* [GIVEN INFORMATION]

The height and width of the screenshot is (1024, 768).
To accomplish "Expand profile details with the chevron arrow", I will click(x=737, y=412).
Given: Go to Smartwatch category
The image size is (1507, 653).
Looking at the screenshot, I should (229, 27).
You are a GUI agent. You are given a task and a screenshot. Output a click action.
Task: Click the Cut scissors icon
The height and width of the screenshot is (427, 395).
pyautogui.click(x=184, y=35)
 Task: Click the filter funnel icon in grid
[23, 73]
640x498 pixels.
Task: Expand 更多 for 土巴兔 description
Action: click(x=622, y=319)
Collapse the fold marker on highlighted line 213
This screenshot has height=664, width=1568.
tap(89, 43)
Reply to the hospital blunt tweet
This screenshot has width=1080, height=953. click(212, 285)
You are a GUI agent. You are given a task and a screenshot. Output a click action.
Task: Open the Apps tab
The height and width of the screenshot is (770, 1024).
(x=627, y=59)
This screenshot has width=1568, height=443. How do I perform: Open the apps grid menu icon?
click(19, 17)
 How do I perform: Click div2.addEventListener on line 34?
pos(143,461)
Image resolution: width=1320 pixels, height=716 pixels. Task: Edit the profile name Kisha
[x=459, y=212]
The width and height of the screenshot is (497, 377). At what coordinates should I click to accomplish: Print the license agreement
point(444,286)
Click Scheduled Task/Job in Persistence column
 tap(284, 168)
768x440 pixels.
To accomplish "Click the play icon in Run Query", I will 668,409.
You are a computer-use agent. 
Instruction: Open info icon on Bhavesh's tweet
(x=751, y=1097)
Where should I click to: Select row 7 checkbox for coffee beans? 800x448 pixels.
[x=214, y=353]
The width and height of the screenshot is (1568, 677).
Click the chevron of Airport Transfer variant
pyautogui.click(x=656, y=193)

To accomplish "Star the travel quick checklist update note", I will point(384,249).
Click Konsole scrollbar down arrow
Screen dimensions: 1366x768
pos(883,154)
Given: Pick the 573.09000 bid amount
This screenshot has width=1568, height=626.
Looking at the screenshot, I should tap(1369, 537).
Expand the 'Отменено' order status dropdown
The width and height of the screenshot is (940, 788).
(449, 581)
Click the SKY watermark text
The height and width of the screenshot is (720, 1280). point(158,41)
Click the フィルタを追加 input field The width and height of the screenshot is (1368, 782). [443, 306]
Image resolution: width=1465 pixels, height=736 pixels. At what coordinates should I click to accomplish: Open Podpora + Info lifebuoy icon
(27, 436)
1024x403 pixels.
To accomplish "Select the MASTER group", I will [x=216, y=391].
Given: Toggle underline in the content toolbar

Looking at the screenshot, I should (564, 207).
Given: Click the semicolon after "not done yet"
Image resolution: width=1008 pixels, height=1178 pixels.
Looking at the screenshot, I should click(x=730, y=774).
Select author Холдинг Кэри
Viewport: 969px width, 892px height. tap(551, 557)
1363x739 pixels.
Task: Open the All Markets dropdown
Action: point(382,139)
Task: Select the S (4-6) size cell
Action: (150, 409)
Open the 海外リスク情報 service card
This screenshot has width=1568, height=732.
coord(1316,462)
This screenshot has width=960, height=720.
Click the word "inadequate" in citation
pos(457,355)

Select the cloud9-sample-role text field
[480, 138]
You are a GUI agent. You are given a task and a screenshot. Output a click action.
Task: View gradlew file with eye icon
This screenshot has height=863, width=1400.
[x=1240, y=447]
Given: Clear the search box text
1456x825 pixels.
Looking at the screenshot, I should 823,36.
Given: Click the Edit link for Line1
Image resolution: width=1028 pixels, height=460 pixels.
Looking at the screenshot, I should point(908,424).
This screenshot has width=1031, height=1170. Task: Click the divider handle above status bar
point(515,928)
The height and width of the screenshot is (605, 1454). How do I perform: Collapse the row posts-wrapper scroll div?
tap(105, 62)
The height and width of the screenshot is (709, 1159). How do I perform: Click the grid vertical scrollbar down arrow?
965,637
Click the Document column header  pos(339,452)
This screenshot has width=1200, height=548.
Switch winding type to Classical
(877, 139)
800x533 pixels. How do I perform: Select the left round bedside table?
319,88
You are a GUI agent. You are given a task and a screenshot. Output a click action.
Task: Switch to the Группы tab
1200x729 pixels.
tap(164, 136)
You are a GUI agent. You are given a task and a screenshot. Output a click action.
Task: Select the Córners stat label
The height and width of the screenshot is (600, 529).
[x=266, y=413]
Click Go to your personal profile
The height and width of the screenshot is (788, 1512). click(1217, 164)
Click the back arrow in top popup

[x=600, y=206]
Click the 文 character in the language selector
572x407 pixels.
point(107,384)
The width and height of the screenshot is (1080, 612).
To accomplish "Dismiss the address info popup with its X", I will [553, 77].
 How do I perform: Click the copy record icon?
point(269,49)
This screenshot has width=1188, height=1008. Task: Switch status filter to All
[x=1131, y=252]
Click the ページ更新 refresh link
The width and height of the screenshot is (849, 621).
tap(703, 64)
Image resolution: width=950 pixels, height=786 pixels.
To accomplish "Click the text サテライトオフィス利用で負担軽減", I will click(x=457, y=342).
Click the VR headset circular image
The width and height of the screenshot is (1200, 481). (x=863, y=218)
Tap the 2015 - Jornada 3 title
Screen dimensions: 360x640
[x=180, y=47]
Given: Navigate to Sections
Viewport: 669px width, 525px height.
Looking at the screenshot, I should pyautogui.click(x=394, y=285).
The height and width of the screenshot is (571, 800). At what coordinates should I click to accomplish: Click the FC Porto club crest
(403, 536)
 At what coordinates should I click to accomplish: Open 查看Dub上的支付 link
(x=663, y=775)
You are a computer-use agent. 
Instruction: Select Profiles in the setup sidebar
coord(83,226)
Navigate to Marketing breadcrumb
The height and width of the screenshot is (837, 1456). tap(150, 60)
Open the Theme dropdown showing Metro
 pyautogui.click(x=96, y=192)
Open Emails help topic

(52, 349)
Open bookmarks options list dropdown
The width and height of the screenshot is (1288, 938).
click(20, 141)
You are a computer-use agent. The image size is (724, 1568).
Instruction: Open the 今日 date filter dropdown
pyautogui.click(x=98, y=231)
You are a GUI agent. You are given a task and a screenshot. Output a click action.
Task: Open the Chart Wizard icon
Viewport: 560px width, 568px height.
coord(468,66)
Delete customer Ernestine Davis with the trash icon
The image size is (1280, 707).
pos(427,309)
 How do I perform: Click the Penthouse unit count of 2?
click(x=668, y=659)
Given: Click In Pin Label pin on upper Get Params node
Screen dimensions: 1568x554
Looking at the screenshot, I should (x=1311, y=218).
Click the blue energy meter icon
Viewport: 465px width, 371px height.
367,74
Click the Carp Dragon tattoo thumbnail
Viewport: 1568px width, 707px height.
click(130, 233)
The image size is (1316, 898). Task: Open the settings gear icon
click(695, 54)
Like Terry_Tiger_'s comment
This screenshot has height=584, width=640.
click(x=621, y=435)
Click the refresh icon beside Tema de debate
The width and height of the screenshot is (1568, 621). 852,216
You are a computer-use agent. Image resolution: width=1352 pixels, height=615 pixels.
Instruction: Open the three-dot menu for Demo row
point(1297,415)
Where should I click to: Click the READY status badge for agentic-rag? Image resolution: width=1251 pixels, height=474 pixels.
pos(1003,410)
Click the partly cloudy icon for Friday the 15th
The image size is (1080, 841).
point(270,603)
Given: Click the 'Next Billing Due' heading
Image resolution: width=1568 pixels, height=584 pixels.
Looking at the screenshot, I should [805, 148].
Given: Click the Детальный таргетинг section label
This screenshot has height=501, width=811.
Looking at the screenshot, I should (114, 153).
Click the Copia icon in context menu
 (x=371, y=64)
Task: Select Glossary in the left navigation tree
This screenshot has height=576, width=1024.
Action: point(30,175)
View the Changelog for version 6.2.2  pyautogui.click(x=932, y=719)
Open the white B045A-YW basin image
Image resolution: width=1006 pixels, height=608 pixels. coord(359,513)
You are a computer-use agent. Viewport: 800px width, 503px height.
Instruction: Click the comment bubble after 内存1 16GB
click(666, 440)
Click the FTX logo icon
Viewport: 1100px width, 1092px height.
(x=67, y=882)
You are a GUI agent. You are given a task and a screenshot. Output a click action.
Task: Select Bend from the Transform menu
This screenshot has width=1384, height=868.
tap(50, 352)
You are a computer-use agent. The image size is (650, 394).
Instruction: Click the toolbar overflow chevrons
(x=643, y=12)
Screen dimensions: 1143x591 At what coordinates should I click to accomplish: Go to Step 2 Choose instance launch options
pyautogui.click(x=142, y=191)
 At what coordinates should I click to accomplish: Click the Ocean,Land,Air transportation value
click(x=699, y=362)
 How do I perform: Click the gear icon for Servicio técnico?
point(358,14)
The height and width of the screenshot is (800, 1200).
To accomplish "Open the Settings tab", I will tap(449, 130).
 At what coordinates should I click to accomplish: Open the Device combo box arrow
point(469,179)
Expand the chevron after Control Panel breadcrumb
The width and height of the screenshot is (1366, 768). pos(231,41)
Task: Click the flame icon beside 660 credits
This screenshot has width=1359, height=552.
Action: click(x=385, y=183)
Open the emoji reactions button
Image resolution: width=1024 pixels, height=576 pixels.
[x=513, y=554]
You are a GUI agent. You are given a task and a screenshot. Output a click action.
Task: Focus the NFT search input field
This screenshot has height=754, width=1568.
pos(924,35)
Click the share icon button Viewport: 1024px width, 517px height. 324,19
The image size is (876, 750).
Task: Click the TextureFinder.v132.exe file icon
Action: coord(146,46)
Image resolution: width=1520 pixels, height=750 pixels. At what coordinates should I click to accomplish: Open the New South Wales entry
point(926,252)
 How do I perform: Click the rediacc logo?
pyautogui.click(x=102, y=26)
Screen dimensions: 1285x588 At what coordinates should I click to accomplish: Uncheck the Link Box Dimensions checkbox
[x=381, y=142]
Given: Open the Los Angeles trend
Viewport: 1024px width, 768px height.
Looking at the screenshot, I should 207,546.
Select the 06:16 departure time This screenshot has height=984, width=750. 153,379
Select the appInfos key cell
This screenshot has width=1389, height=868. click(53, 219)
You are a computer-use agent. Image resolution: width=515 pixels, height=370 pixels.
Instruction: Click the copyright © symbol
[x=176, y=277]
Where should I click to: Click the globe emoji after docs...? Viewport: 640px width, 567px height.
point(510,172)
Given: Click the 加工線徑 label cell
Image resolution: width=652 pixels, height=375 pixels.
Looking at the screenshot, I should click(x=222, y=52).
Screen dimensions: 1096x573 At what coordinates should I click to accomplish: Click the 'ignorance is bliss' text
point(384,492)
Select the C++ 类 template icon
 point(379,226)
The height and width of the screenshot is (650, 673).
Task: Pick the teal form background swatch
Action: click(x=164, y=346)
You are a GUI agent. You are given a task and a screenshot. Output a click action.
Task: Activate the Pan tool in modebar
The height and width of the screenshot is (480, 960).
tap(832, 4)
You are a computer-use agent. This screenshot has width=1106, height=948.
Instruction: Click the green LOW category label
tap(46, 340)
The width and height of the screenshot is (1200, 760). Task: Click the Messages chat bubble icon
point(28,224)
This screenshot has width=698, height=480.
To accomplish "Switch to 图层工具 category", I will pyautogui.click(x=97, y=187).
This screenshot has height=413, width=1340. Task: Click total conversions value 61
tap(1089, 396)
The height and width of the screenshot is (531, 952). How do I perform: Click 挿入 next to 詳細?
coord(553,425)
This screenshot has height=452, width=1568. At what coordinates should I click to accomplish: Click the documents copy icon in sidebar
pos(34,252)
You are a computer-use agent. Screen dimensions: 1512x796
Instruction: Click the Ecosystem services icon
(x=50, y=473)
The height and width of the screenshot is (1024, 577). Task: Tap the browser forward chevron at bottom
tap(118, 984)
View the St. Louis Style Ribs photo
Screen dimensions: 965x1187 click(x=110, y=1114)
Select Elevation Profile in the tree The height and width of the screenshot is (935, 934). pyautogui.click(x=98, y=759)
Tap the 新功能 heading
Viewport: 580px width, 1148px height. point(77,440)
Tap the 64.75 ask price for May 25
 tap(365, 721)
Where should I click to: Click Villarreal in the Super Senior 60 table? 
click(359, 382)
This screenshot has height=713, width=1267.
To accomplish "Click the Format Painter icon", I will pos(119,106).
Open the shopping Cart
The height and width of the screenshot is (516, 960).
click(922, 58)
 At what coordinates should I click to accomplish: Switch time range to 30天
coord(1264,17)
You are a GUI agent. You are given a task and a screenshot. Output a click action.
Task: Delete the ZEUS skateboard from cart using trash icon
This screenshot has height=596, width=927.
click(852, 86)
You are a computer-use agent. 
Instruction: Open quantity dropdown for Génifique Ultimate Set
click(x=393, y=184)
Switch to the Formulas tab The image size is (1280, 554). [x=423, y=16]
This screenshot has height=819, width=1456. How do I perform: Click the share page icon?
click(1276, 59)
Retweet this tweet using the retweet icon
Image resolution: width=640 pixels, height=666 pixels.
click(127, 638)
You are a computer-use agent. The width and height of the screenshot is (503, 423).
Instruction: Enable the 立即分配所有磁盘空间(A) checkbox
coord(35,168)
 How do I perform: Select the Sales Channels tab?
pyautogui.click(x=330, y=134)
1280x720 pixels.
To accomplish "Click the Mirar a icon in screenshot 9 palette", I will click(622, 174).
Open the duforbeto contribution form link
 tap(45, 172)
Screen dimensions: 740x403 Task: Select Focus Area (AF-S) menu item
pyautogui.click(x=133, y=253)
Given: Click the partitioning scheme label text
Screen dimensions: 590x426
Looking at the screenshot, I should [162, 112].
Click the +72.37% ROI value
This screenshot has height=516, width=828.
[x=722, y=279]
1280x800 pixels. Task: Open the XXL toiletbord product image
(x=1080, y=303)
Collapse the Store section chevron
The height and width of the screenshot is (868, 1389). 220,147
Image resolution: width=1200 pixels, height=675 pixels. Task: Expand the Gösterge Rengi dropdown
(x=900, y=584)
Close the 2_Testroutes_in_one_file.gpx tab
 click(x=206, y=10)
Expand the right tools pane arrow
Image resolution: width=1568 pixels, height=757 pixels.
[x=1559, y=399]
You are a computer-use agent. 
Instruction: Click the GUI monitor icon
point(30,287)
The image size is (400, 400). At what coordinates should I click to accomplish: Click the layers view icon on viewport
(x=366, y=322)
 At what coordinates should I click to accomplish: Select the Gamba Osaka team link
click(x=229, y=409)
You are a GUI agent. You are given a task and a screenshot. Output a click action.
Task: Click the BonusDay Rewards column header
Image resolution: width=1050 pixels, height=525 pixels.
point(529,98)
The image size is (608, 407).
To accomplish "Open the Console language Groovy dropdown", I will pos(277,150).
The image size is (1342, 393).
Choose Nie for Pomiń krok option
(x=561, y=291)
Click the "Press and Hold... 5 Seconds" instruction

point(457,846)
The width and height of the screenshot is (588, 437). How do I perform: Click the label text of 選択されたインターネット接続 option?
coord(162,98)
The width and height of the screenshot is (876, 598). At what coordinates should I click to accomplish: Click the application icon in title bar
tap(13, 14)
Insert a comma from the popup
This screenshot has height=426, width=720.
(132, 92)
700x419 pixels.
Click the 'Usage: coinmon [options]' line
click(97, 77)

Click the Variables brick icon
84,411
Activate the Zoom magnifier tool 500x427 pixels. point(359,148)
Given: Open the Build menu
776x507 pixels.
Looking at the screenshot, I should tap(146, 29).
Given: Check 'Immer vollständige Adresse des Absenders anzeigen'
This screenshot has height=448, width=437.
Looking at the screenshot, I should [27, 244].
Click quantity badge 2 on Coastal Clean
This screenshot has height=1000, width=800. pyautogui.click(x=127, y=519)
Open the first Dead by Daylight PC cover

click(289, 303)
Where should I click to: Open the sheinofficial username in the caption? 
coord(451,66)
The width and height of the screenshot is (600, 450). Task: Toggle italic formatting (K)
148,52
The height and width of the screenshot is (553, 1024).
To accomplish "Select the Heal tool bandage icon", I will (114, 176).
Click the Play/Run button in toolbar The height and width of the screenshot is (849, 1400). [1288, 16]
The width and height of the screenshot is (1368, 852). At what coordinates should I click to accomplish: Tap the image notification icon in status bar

* [TASK TO CARRY OUT] Reproduce exactly the entries above, limited to the lines from the one with "Instruction: Open quantity" through the one with "1280x720 pixels.", both included.

* [RESULT OF THE EXERCISE]
Instruction: Open quantity dropdown for Génifique Ultimate Set
click(x=393, y=184)
Switch to the Formulas tab The image size is (1280, 554). [x=423, y=16]
This screenshot has height=819, width=1456. How do I perform: Click the share page icon?
click(1276, 59)
Retweet this tweet using the retweet icon
Image resolution: width=640 pixels, height=666 pixels.
click(127, 638)
You are a computer-use agent. The width and height of the screenshot is (503, 423).
Instruction: Enable the 立即分配所有磁盘空间(A) checkbox
coord(35,168)
 How do I perform: Select the Sales Channels tab?
pyautogui.click(x=330, y=134)
1280x720 pixels.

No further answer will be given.